**Data for the task**.
▬▬▬▬▬▬▬▬▬▬

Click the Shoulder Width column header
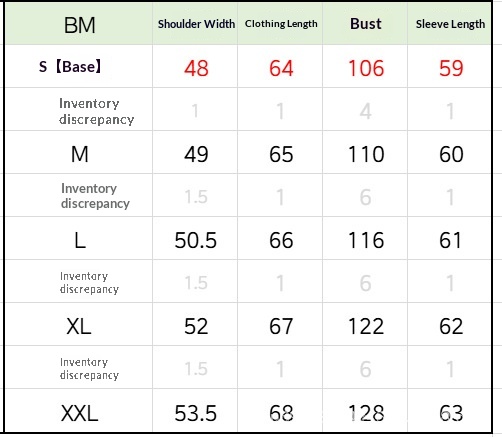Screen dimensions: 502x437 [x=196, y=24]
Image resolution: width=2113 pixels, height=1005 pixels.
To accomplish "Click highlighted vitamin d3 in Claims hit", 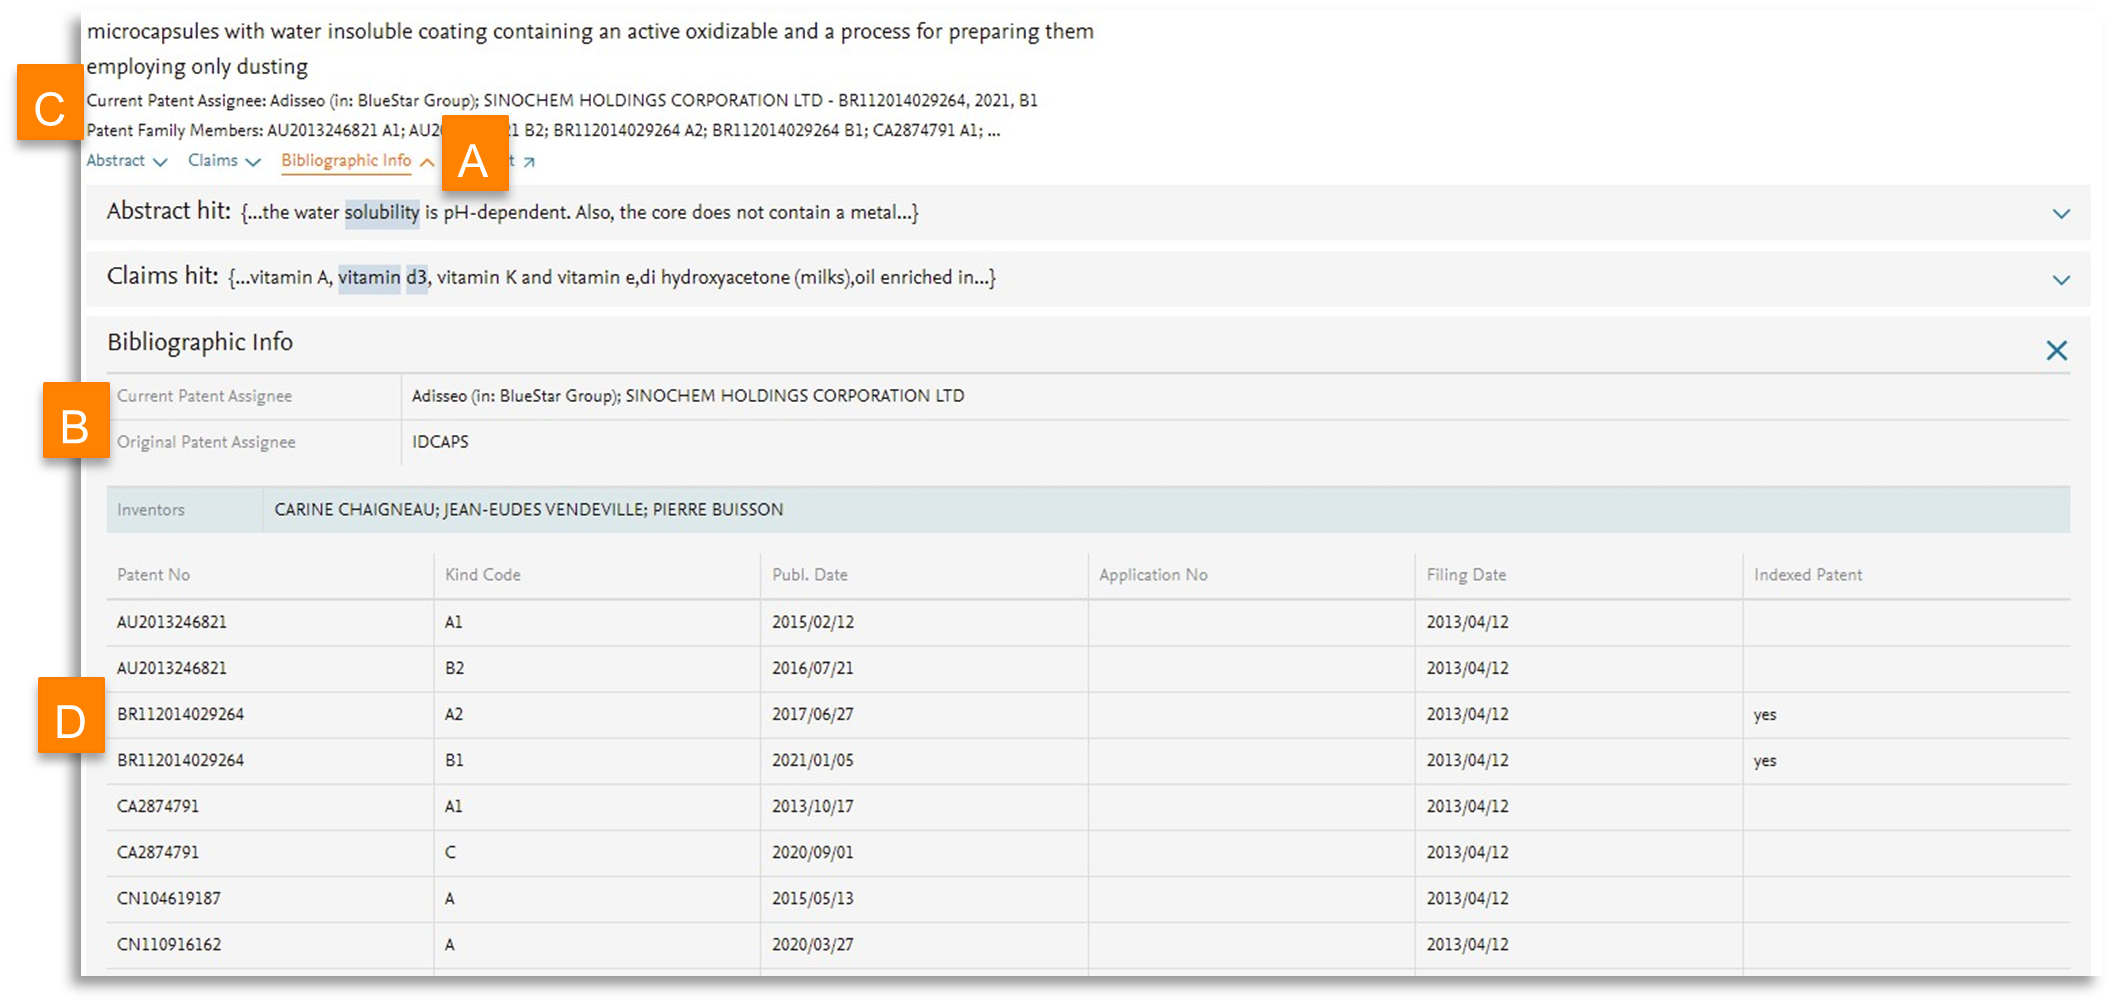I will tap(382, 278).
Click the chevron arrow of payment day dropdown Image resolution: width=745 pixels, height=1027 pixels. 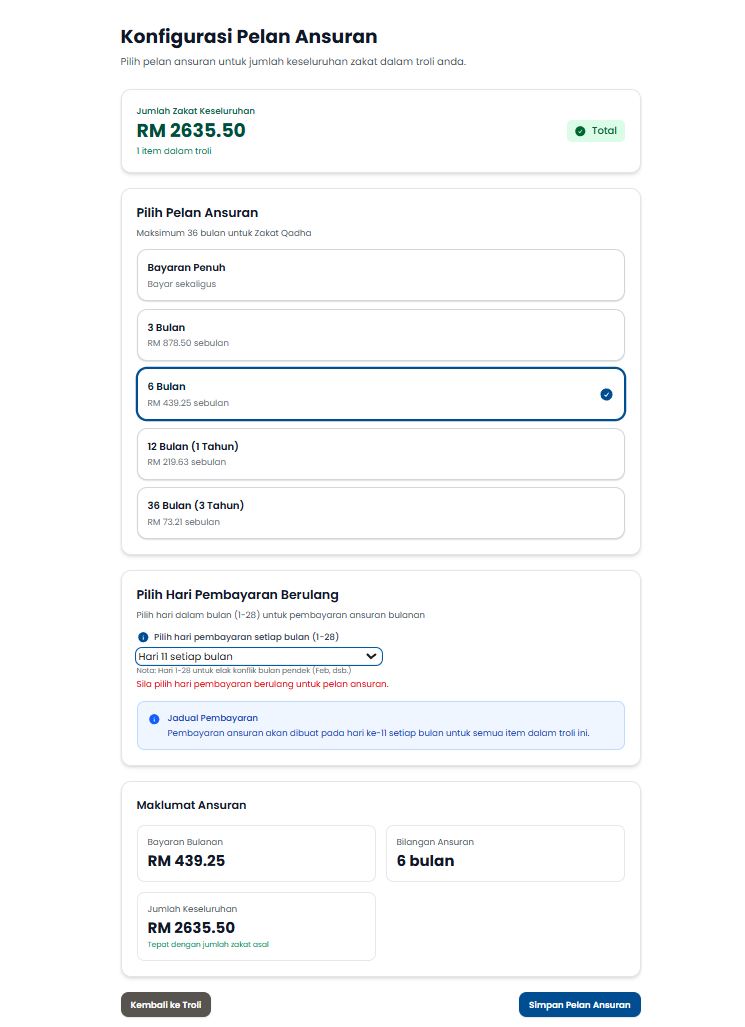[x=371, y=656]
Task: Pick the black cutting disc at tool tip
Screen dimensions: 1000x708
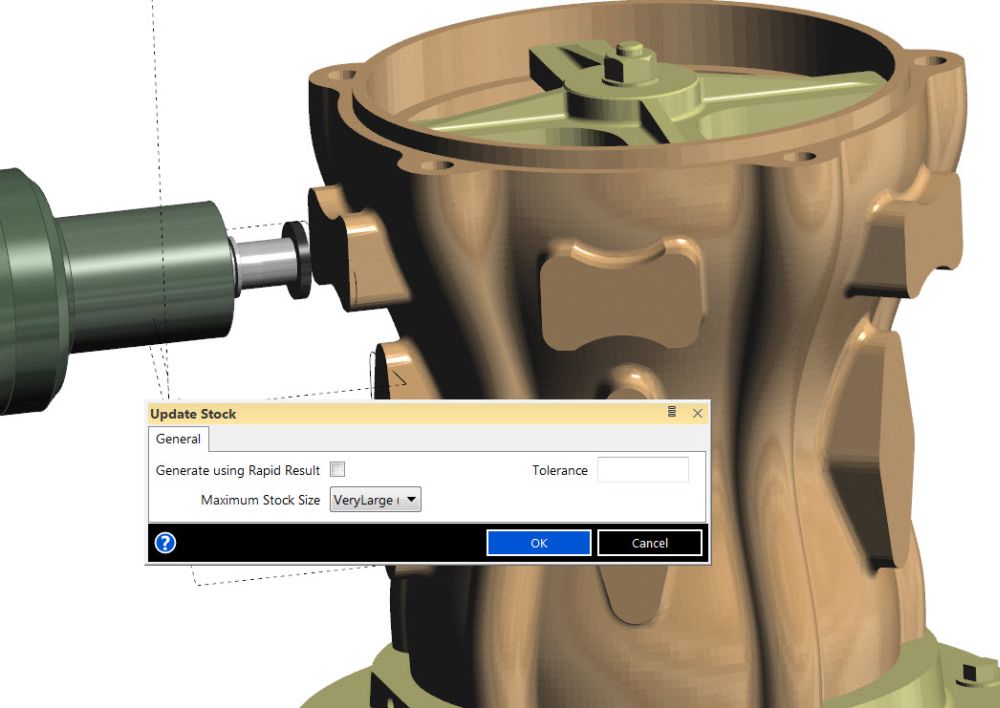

▬▬▬▬▬▬▬▬▬▬

**What is needed**. The line with "Task: Pick the black cutting disc at tool tip" marks the start, and the last line of the material marks the end. Reproduce exactly those two lines and every line between them, without the pictures.

**Your response**.
Task: Pick the black cutting disc at tool tip
Screen dimensions: 1000x708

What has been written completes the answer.